# TASK BRIEF
Which lines in the data contain the word "info"? Please copy each of them.
+===+
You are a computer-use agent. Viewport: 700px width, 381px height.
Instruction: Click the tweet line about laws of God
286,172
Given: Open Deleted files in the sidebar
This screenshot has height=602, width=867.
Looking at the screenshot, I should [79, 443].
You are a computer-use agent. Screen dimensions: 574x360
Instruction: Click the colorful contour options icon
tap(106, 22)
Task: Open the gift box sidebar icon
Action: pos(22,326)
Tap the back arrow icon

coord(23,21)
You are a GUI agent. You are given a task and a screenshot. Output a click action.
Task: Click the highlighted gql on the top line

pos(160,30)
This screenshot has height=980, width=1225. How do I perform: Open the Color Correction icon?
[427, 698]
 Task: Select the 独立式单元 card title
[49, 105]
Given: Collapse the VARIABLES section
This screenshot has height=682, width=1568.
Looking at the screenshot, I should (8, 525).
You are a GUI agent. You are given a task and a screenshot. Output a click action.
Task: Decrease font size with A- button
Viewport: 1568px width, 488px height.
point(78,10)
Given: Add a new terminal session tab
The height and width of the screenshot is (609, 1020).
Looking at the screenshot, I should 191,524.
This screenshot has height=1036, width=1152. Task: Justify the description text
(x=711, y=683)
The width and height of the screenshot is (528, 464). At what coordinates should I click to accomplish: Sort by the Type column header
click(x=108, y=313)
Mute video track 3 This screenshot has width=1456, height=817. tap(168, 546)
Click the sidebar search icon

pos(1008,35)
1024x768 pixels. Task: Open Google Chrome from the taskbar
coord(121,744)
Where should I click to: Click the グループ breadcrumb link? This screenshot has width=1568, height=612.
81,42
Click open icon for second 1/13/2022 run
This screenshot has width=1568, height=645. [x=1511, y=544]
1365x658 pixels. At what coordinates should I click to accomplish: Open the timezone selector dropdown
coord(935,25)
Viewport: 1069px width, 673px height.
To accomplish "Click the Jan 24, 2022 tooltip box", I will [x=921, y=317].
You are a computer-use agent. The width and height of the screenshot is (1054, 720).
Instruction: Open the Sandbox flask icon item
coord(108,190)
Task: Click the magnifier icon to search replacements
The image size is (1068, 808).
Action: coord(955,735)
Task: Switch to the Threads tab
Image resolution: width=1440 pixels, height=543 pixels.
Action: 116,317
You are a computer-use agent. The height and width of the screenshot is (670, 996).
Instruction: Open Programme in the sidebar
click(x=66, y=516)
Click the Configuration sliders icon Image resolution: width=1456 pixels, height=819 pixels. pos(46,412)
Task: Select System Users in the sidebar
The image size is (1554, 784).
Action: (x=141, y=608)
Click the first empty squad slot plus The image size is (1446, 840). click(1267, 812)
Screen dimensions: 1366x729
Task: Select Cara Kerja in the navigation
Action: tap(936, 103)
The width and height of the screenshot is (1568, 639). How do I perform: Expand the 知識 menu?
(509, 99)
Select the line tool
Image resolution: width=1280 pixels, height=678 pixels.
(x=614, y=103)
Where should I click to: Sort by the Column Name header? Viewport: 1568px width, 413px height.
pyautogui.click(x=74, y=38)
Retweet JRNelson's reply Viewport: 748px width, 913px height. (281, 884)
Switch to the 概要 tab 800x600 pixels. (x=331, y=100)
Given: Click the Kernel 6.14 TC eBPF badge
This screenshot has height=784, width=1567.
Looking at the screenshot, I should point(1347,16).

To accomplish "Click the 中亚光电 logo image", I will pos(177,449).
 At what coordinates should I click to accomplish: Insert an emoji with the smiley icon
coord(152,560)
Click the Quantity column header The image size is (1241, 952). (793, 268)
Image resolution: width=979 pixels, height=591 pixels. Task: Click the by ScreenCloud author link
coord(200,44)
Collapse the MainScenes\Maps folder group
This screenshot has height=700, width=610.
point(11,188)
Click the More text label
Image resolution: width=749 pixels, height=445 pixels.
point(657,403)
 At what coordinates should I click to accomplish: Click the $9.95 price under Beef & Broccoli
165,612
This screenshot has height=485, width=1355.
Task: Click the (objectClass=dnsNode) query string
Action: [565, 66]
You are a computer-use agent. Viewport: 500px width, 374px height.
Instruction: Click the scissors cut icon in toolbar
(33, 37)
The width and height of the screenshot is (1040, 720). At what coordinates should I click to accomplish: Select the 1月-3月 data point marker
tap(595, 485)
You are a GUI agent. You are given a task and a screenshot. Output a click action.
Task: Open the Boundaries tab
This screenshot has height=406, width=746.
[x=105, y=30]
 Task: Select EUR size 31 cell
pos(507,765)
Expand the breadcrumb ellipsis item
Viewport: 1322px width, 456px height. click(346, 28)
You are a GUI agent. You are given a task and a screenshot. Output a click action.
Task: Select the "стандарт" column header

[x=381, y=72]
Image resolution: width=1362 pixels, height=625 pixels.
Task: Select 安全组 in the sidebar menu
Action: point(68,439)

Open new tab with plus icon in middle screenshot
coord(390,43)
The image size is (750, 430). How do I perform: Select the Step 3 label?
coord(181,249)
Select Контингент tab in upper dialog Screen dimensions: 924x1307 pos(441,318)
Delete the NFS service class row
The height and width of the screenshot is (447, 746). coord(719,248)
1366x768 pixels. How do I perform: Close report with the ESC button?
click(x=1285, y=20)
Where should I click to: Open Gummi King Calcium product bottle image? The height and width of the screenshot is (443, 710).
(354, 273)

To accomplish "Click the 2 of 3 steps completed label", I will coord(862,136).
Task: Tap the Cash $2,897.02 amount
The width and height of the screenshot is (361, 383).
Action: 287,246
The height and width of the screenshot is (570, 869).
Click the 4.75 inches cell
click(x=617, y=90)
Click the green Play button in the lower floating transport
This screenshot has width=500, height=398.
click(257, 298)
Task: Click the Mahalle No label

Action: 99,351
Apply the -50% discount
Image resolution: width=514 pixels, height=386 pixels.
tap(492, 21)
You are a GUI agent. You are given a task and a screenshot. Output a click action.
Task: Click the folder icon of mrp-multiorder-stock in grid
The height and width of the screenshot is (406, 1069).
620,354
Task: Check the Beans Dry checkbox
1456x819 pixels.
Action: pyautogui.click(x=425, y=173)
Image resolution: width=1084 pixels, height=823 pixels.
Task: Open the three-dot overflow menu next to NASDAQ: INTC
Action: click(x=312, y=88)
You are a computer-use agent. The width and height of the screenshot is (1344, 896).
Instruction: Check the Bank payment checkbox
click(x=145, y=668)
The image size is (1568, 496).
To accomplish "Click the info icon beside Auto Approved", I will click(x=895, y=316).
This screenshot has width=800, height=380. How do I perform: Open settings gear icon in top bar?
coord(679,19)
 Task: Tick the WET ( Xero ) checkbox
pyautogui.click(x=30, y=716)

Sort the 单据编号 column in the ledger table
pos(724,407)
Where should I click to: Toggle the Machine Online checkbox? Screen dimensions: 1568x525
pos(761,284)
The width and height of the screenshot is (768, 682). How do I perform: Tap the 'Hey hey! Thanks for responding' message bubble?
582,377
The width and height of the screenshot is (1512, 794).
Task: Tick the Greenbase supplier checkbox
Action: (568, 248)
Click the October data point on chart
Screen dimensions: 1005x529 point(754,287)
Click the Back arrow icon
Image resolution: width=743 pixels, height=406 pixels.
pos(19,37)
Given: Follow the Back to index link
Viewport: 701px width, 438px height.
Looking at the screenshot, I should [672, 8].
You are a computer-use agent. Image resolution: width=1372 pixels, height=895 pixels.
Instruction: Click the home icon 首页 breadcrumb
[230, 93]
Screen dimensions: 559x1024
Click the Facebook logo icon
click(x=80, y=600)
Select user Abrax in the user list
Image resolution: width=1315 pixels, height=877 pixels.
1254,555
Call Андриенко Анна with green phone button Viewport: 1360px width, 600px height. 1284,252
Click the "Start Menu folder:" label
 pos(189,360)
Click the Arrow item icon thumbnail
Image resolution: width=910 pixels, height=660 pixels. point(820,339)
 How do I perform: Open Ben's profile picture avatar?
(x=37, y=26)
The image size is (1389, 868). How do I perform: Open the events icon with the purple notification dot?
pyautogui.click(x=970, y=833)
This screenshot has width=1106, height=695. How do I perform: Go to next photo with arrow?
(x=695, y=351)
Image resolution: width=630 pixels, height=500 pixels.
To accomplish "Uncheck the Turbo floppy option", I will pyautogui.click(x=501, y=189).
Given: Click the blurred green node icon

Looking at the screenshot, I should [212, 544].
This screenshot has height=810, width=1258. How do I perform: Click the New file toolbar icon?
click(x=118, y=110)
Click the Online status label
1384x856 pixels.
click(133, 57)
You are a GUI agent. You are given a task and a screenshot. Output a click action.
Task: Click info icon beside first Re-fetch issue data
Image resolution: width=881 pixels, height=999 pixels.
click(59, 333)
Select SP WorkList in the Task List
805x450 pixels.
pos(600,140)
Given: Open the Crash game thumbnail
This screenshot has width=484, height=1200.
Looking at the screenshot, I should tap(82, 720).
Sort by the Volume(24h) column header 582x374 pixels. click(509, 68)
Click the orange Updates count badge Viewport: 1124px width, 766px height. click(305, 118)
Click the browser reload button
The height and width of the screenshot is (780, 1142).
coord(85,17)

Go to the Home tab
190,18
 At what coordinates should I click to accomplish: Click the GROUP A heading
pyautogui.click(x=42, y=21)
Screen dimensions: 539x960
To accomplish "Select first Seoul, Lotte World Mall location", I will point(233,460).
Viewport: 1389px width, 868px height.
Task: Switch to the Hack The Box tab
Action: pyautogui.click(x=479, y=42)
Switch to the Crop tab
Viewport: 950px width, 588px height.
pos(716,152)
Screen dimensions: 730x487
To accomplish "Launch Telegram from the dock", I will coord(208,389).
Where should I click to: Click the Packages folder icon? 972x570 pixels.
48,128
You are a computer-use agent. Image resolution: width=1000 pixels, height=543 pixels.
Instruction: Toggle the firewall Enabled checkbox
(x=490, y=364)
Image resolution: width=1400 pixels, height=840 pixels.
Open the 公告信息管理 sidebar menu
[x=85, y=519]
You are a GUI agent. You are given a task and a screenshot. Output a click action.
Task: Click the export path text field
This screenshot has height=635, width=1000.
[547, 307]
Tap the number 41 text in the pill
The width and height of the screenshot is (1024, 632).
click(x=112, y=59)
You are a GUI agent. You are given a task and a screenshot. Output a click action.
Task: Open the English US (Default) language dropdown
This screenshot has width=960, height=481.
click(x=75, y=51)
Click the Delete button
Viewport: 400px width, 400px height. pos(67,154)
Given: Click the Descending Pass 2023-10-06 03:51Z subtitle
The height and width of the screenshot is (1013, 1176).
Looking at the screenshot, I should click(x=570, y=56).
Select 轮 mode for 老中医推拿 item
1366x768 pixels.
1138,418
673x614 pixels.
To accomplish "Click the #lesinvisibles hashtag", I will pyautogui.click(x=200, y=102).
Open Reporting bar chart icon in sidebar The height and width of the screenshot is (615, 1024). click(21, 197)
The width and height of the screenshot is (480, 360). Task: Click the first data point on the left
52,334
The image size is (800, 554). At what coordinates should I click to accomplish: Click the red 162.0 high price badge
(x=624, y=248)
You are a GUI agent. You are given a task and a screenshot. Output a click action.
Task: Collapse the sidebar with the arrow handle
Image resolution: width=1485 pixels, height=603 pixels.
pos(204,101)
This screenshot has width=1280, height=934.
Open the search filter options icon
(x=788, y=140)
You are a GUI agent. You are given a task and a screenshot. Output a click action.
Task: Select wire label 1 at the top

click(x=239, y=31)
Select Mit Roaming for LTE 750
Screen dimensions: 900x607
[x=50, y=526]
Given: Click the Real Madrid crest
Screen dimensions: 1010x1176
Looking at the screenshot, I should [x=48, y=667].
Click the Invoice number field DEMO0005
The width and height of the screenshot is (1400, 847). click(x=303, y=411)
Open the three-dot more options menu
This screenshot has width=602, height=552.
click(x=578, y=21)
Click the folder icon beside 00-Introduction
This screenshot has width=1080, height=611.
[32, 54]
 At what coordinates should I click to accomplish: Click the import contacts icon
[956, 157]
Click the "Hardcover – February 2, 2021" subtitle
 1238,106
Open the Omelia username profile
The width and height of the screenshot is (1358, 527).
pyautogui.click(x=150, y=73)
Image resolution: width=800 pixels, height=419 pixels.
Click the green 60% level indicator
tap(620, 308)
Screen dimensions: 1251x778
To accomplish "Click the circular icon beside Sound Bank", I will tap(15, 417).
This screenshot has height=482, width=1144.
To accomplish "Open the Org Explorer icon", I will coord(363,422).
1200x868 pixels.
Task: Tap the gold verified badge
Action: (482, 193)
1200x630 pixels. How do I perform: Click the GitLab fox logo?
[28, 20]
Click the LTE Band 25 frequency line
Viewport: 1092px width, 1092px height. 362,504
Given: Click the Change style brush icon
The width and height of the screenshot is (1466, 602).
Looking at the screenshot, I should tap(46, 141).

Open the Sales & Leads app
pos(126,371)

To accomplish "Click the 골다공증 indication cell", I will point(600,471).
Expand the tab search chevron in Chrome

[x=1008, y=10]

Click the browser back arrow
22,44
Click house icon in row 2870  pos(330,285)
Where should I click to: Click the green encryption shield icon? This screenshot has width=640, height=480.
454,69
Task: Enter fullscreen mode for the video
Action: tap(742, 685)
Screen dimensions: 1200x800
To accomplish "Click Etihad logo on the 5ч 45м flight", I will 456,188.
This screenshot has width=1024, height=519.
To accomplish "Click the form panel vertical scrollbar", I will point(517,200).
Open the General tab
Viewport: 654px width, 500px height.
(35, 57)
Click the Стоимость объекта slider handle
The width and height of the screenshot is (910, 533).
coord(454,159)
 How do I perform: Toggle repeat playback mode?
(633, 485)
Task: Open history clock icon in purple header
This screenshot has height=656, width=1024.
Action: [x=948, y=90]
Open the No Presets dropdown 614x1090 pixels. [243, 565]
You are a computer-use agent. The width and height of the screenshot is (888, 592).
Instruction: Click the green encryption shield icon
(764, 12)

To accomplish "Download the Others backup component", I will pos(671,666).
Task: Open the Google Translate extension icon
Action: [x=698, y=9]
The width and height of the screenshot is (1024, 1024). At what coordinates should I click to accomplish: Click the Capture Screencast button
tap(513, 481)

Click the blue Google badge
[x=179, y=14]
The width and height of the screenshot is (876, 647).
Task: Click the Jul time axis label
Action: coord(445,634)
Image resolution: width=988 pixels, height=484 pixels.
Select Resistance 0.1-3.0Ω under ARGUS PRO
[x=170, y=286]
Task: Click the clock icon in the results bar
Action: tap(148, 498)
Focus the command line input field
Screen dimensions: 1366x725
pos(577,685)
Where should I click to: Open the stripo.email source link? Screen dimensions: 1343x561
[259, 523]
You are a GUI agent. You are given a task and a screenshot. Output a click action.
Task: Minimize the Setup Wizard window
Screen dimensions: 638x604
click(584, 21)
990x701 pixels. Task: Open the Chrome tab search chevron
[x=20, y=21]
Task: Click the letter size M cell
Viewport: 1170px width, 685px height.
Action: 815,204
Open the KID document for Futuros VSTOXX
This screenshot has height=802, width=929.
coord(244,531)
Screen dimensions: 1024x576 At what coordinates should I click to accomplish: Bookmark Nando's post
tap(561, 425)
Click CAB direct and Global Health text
+===+
# TASK RESULT
To accomplish "Click the info icon beside Auto Approved", I will click(x=895, y=316).
Task: Click info icon beside first Re-fetch issue data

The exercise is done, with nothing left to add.